Feasibility of Multimodal MRI-Based Deep Learning Prediction of High Amino Acid Uptake Regions and Survival in Patients With Glioblastoma

Purpose: Amino acid PET has shown high accuracy for the diagnosis and prognostication of malignant gliomas, however, this imaging modality is not widely available in clinical practice. This study explores a novel end-to-end deep learning framework (“U-Net”) for its feasibility to detect high amino acid uptake glioblastoma regions (i.e., metabolic tumor volume) using clinical multimodal MRI sequences. Methods: T2, fluid-attenuated inversion recovery (FLAIR), apparent diffusion coefficient map, contrast-enhanced T1, and alpha-[(11)C]-methyl-L-tryptophan (AMT)-PET images were analyzed in 21 patients with newly-diagnosed glioblastoma. U-Net system with data augmentation was implemented to deeply learn non-linear voxel-wise relationships between intensities of multimodal MRI as the input and metabolic tumor volume from AMT-PET as the output. The accuracy of the MRI- and PET-based volume measures to predict progression-free survival was tested.
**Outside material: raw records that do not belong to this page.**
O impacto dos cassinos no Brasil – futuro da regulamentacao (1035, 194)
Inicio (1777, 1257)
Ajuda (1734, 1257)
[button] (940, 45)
Results: In the augmented dataset using all four MRI modalities to investigate the upper limit of U-Net accuracy in the full study cohort, U-Net achieved high accuracy (sensitivity/specificity/positive predictive value [PPV]/negative predictive value [NPV]: 0.85/1.00/0.81/1.00, respectively) to predict PET-defined tumor volumes. Exclusion of FLAIR from the MRI input set had a strong negative effect on sensitivity (0.60). In repeated hold out validation in randomly selected subjects, specificity and NPV remained high (1.00), but mean sensitivity (0.62), and PPV (0.68) were moderate. AMT-PET-learned MRI tumor volume from this U-net model within the contrast-enhancing volume predicted 6-month progression-free survival with 0.86/0.63 sensitivity/specificity. Conclusions: These data indicate the feasibility of PET-based deep learning for enhanced pretreatment glioblastoma delineation and prognostication by clinical multimodal MRI.